Si yo pude, tú también

Hace poco se celebró en grande la lactancia materna. Sí, fue una semana linda y miles de publicaciones alegraron mis redes sociales y me hicieron acordar cuando yo daba de lactar. Nunca antes había contado mi experiencia, así que aquí va, esperando que a alguna mami por ahí le ayude.
Gabriel nació a las 9pm, luego de tres horas de recuperación me pasaron a cuarto y por fin me trajeron a mi bebé. Por fin pude olerlo y verlo bien, besarlo, acariciarlo y alimentarlo. Debo admitir que en el embarazo estaba muy nerviosa por ese momento.. me preguntaba cómo sería todo, si iba a poder y lo raro que sería para mí. Bueno, no fue así. No fue nada raro. Al contrario.
La primera vez que Gabriel estuvo en mi pecho fue uno de los momentos más naturales de mi vida. Me acuerdo que no podía voltearme bien por la operación así que entre mi mamá y la enfermera me ayudaron a colocarlo en la posición correcta. Gabriel no durmió bien la primera noche, el calostro no era suficiente para él y tenía mucha hambre. Lo mismo pasó la segunda noche y le dieron fórmula en neonatología. Yo lo ponía en el pecho y se desesperaba, me intentaba sacar y la leche no salía.. Era horrible, de verdad. Me sentía súper triste de no poder alimentar a mi hijo por más que succionaba, no se saciaba.

Nos dieron de alta sin ningún problema pero con nuestra receta médica indicando una fórmula determinada. Llegamos a casa y mi mamá empezó a hervir quinua para que tome el agua (que para mi era horrible!!!), mi vaso enorme de jugo en la mañana y agua pura. Todo para "que salga la leche". Tomaba líquido, avena y Gabriel seguía sin llenarse. A la semana de nacido fue su primer chequeo y las cosas no estaban del todo bien. Mi hijo no había crecido ni ganado el peso suficiente para el tiempo que tenía. Salí llorando con mi mamá de la clínica, frustrada de no poder alimentar a mi hijo, de no ser lo único suficiente. Le decía a mi mamá que yo había tomado de todo y bueno.. ella me dijo algo que hasta el día de hoy recuerdo: "Si existiera algún componente, alimento o sustancia que haga a la mujer producir más leche, ya lo hubieran hecho pastilla". Y sí, un doctor se lo dijo y jamás lo olvidó.. totalmente cierto. Como ya había leído antes y muchos profesionales me habían dicho, lo único que da más leche es la succión del bebe. 
Me acuerdo que las primeras tres semanas tuve heridas y era horrible.. Usé unas cremitas que me ayudaron mucho (además de ponerme mi propia leche, alivia un montón!). Poco a poco fueron sanando y ponía a Gabriel en el pecho el mayor tiempo posible. Para ser sincera, disfrutaba mucho ese momento con él. Poder olerlo, ver que se quede dormido conmigo y dormir profundamente con él.. me encantaba. 
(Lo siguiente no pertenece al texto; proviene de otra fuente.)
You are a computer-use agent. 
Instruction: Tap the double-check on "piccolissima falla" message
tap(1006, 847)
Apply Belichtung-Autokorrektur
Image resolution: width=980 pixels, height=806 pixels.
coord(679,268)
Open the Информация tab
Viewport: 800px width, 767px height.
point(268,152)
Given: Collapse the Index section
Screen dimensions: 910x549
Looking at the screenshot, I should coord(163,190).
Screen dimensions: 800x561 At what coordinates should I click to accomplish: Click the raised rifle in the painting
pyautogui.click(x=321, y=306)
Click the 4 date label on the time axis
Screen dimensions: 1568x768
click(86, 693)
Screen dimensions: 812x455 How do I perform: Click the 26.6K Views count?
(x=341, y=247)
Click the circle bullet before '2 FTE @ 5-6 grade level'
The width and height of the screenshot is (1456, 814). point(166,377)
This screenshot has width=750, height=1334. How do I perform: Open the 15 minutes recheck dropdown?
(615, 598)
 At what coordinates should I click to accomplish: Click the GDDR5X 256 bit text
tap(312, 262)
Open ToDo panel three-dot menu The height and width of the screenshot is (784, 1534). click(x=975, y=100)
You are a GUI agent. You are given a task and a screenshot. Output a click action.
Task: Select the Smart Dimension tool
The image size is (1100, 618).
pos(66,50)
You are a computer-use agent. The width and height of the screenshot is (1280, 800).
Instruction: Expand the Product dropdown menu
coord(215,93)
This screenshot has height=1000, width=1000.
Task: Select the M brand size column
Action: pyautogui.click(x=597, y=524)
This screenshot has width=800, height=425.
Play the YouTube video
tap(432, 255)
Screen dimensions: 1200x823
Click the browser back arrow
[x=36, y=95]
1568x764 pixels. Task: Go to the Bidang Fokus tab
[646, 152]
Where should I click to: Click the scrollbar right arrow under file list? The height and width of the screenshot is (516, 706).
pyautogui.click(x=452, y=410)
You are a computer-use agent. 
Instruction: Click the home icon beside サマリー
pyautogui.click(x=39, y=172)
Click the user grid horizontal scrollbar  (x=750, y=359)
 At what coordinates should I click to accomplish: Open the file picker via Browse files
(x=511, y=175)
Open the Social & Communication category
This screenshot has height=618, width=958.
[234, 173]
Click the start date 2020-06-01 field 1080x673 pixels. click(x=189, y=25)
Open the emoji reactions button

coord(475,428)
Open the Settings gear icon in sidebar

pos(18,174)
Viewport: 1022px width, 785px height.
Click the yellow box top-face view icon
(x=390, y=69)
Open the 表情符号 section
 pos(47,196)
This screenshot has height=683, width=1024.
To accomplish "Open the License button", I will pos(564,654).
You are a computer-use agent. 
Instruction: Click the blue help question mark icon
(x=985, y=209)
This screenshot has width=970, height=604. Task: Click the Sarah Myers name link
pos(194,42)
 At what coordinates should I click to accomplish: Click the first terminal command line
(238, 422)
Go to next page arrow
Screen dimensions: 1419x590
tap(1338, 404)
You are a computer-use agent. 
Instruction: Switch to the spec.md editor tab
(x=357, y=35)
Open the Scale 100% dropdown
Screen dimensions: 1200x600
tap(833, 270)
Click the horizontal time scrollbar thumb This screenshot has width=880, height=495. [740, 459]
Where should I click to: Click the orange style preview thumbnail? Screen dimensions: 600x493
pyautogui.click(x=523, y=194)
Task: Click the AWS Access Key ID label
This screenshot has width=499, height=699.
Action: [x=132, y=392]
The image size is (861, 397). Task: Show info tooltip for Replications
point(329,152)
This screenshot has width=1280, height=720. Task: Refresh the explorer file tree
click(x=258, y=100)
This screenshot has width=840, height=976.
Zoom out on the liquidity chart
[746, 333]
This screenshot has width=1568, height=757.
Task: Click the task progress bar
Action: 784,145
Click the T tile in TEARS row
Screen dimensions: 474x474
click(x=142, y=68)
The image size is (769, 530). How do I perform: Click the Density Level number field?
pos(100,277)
Gabriel tenía casi tres meses cuando regresé a clases.. la cosa se complicaba para darle de lactar, el extractor y yo nunca nos llevamos bien. No me salía ni gota de leche, así que Gabriel siguió con alimentación mixta. Llegaba corriendo de la universidad a mi casa, porque me llenaba de leche y a veces era súper incómodo estar así en clases. Llegó otro ciclo y mis horarios cambiaron.. mejoraron. Tuve la suficiente leche como para abastecer a Gabriel y era feliz. Pronto empezó a comer y le daba de lactar tres veces al día. SÍ! De mi leche!!!! Logré hacer algo que al comienzo lo veía imposible. 
Nunca me di por vencida, por más que escuchaba miles de comentarios que me decían: "yo me quedé sin leche a los cuatro meses", "hasta los seis es suficiente", "no vas a poder darle hasta el año". Bueno.. superé eso! Gabriel lactó hasta el año y cuatro meses. Y fuimos felices. No dejé de tener la conexión con él.. y hasta ahora lo acompaño tomando su leche antes de dormir. Todas las mujeres somos capaces de alimentar a nuestros bebes y hay que ser constantes. Pero también, tienes que sentirte cómoda y feliz haciéndolo. La sociedad es muy dura y crítica, los mismos familiares juzgan sin saber lo que uno quiere o cree. Te critican si es que no das de lactar, si es que das fórmula o si das demasiado tiempo. Qué joda, no? Cada quien es libre y capaz de elegir lo mejor para sus hijos, pero primero para uno misma, porque si no estás bien tú, tu bebé tampoco lo estará.